A quick analysis of the companies listed on the FTSE 250 in the Travel and Leisure category reveals some interesting comparisons. Below are the six gambling companies that can be found on this list along with their share price in November 2007 (unless stated), their current share price (beginning of November 2012) and the percentage change. Below that are the other seven companies that fall into the FTSE 250 Leisure category (excluding travel companies).
Gambling Companies in FTSE 250
|November 2007||November 2012||% change|
|Betfair||1,550p (Oct 2010)||750p||-52%|
Leisure Companies in FTSE 250
|November 2007||November 2012||% change|
|Millenium & Copthorne Hotels||490p||468p||-27%|
|Mitchells and Butlers||660p||321p||-52%|
Averaging out the percentage change across the two categories shows that in the last five years gambling company share prices have decreased by 13% while the leisure companies listed have on average increased by 15%. So while we’ve been led to believe that gambling chief execs have been lighting their cigars with £50 notes that’s certainly not been the case among the FTSE 250 listed companies.

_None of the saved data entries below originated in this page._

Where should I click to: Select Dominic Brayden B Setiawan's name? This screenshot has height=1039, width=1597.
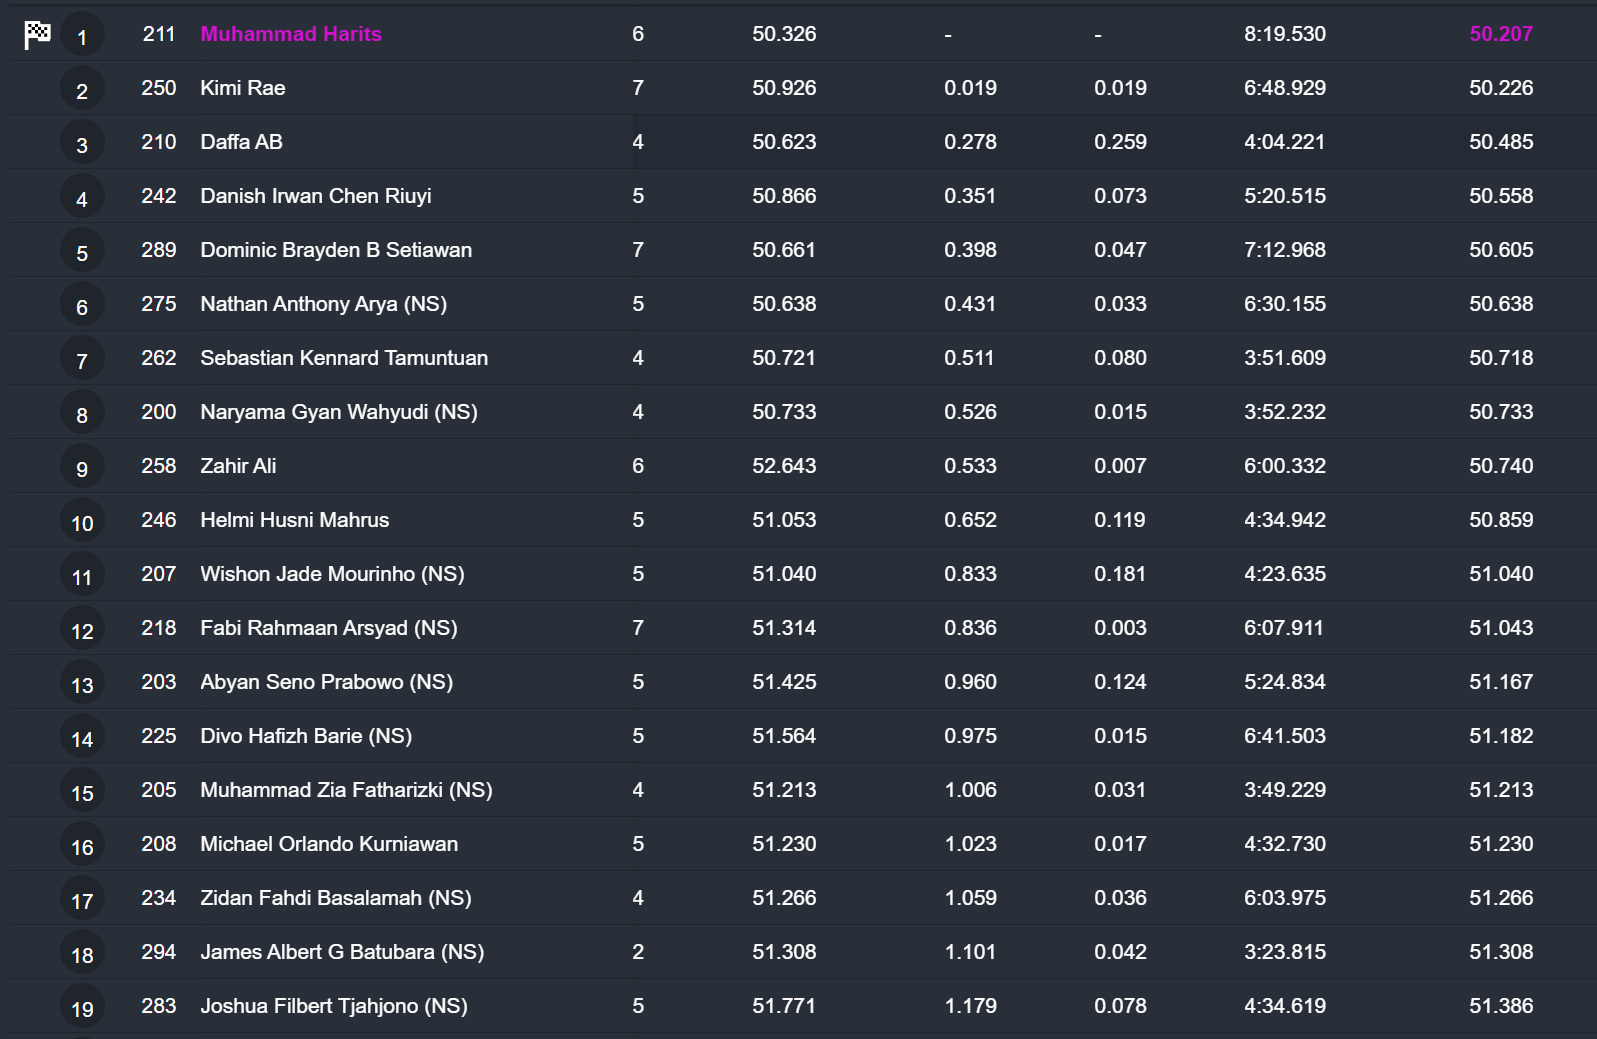(335, 250)
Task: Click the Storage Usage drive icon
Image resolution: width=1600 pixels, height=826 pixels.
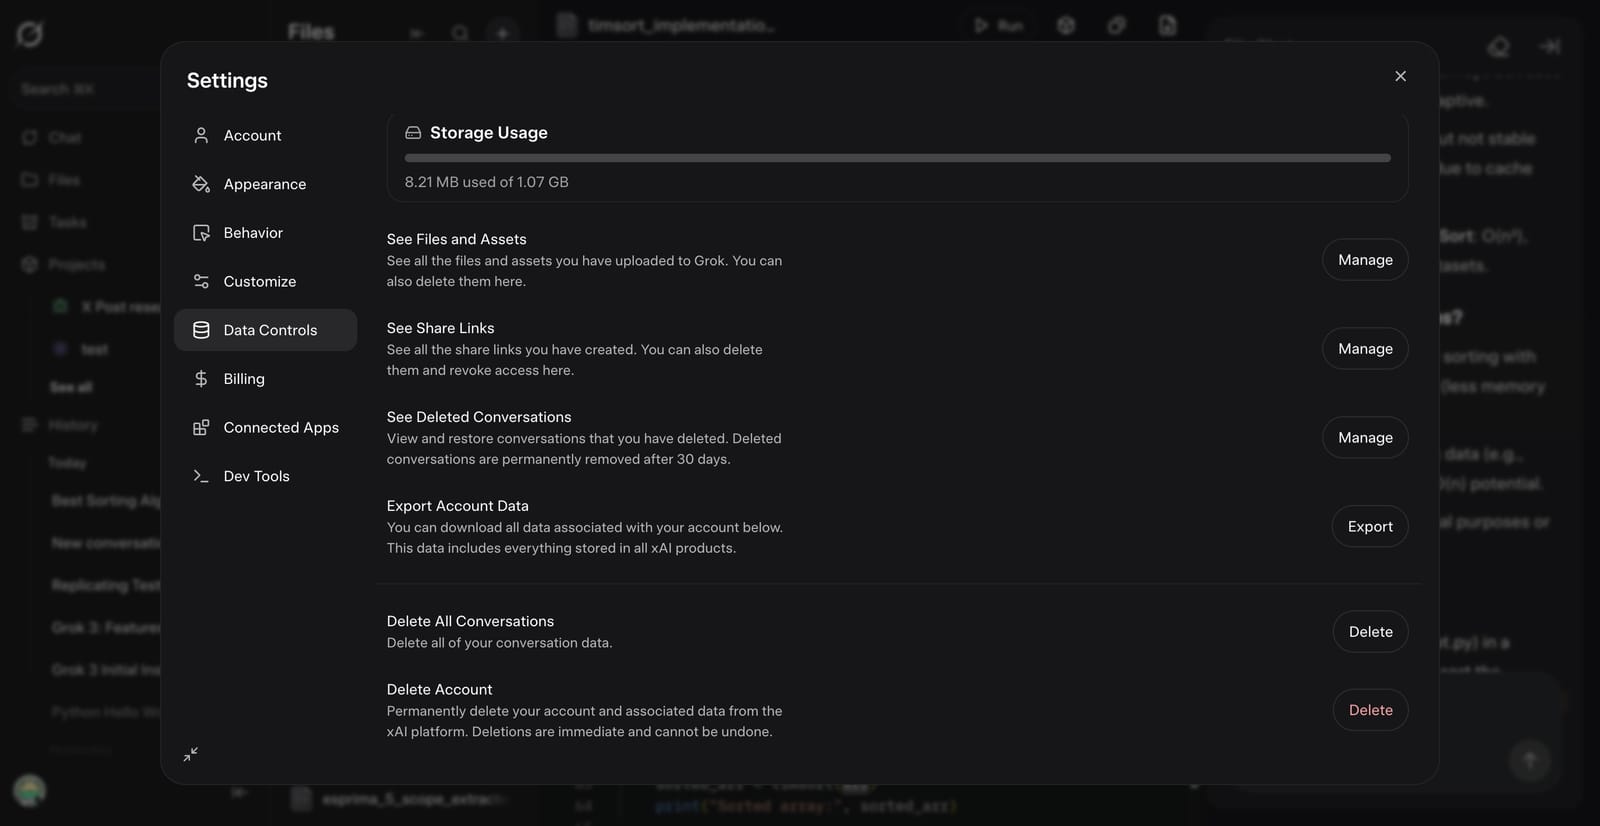Action: coord(412,132)
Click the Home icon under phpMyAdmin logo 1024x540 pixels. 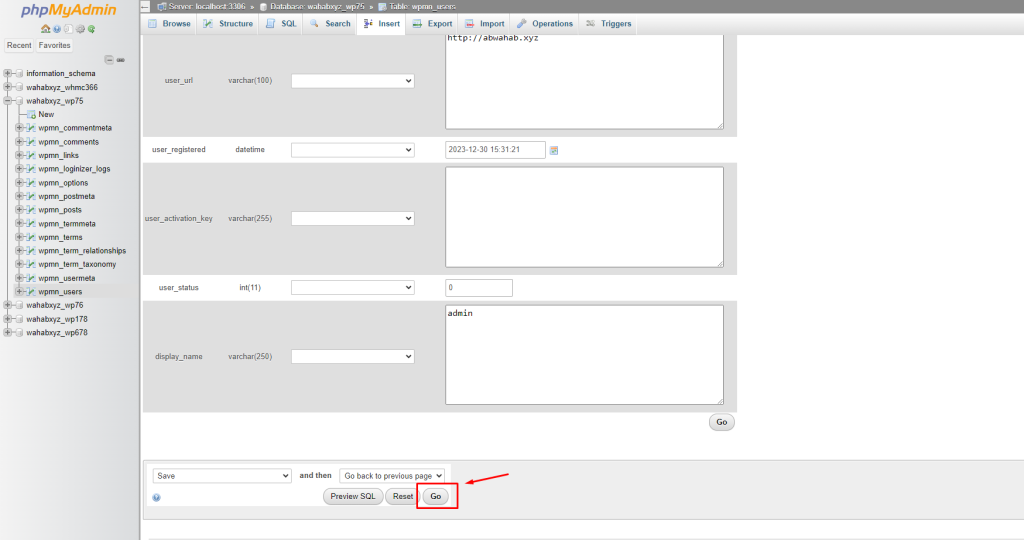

Of course, the companies above are only the public ones and they are the ones most likely to be hit by regulatory changes in the markets that they face – seeing as they’re the only ones that actually care about this.
Betfair’s removal of their sports betting exchange from Germany serves as a prime example, although the fact that Germany only accounts for around 3% of their business means that it’s by no means the end of the world for them.
Add to that the problems that countries such as Greece and Ireland have had, and the importance of the markets you’re targeting become doubly important. Generally trading has followed the pattern where countries with weaker economies being tougher hunting grounds for gambling companies.
Amongst the larger companies, Hills stand out thanks largely to the growth of William Hill Online, a subsidiary that they’re currently attempting to take full control of. In stark contrast, Ladbrokes are still yet to get their act together in the online environment. If you look at some more established businesses such as Ranks’ bingo operations they’ve been fortunate enough to not be hit too hard by the recession.
The PwC Global Gaming Outlook published in 2011 expected the total of the global casino gaming market to increase to $182,773 million in 2015 – a figure that would mean a 9.2% increase from 2010. As a result of this, there’s clearly light at the end of what, if we’re being completely honest, hasn’t been a particularly long tunnel for the gambling industry.
Unsurprisingly, Asia is expected to provide the largest growth area going forwards with a predicted 18.3% increase from 2010 to 2015 compared to growth of 8% in Latin America, 5% in the US and 2.4% in EMEA. These figures are backed up by the growth seen in Genting’s shares on the Singapore stock market. Their growth of 212% over the last five years eclipses all of the companies above by some distance.
Even if you’re not in the Asian market there’s been plenty to smile about for iGaming companies and by any estimation that looks set to continue.